EVANS, Judge, concurring specially.
I concur in all that is stated in the majority opinion. However, as to the statement in Division 2 on page 592, as follows, to wit: ". . . for no recovery is authorized unless it shall appear that the statements were false and were made with actual malice. " New York Times Co. v. Sullivan, 376 U. S. 254. (Emphasis supplied.) It should be pointed out, in connection with the above language, that it is most difficult, if not impossible, for a plaintiff to come forward with direct evidence of actual malice; and such proof must necessarily, in the great majority of cases, be made by circumstantial evidence. This is so because a plaintiff cannot be expected to produce a witness who heard the defendant expressly state that the publication in question was made with malice against plaintiff. Nor can it be expected that defendant himself will testify that he published an untruth of and concerning plaintiff with malice.

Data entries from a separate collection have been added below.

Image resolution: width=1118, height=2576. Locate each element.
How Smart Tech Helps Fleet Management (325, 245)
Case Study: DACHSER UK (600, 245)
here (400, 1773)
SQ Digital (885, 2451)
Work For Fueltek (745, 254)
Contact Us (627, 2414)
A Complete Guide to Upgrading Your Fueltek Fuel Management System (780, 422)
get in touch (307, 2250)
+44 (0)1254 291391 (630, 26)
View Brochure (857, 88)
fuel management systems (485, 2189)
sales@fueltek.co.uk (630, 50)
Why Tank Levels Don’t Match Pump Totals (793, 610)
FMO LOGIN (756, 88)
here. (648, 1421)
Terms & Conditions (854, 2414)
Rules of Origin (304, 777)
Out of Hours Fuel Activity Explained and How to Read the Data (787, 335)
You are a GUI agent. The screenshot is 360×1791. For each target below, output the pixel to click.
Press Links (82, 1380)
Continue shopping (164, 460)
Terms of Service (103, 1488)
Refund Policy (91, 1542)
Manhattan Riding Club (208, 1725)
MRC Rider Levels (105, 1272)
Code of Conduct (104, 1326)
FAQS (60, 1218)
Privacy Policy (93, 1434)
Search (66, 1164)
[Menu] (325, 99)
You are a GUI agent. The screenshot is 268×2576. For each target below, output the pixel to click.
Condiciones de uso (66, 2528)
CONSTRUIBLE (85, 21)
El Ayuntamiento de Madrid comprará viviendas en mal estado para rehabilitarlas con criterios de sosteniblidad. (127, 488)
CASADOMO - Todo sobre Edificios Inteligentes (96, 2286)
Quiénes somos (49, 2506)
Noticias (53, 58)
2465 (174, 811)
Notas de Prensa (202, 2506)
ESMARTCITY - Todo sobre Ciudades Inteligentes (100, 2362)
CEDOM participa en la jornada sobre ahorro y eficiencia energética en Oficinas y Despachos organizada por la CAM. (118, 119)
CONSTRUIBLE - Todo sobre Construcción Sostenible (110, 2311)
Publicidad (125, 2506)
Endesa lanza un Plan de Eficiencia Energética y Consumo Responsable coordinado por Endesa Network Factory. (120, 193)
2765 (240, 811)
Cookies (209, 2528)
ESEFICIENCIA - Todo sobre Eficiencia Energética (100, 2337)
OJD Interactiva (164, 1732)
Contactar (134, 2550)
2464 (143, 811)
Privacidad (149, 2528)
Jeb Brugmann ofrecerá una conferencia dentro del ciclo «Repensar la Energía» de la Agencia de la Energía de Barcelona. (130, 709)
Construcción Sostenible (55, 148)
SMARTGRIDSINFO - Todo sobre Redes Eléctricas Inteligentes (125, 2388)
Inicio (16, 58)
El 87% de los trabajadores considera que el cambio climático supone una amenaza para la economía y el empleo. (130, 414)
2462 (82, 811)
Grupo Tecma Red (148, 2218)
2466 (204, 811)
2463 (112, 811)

As to state of mind, or scienter, such has always been shown by the totality of the circumstances surrounding the actions of the party. In some of the earlier authorities, doubt was expressed as to the propriety of allowing the party himself to testify as to his state of mind or good faith. But this doubt was finally resolved by allowing the party to testify, with cautionary instructions that the party's testimony must be considered and weighed in connection with all of the facts in the case, in order to determine the actual state of his mind at the time of committing a certain act.
In Royce & Co. v. Gazan, 76 Ga. 79
, 80 (5), it was held: "A party may testify to his intention. It is evidence to be considered, but the facts -- all the facts -- are to be considered, to arrive at the truth respecting his real motive." (Emphasis supplied.) Holding to the same effect, see Childers v. Ackerman Const. Co., 211 Ga. 350 (3)
354 (86 SE2d 227
), and the several authorities there cited. Also see Bowen v. Consolidated Mort. Corp., 115 Ga. App. 874
, 876 (156 SE2d 168
), holding as above.
In other words, although there is authority to the effect that direct evidence will sometimes outweigh contradictory circumstantial evidence, such is not the rule here. A party, in a case of slander or libel, may testify that he acted in good faith (or without malice) and yet a consideration of all of the facts surrounding the publication may properly authorize the conclusion that such publication was not in good faith, but was characterized by malice.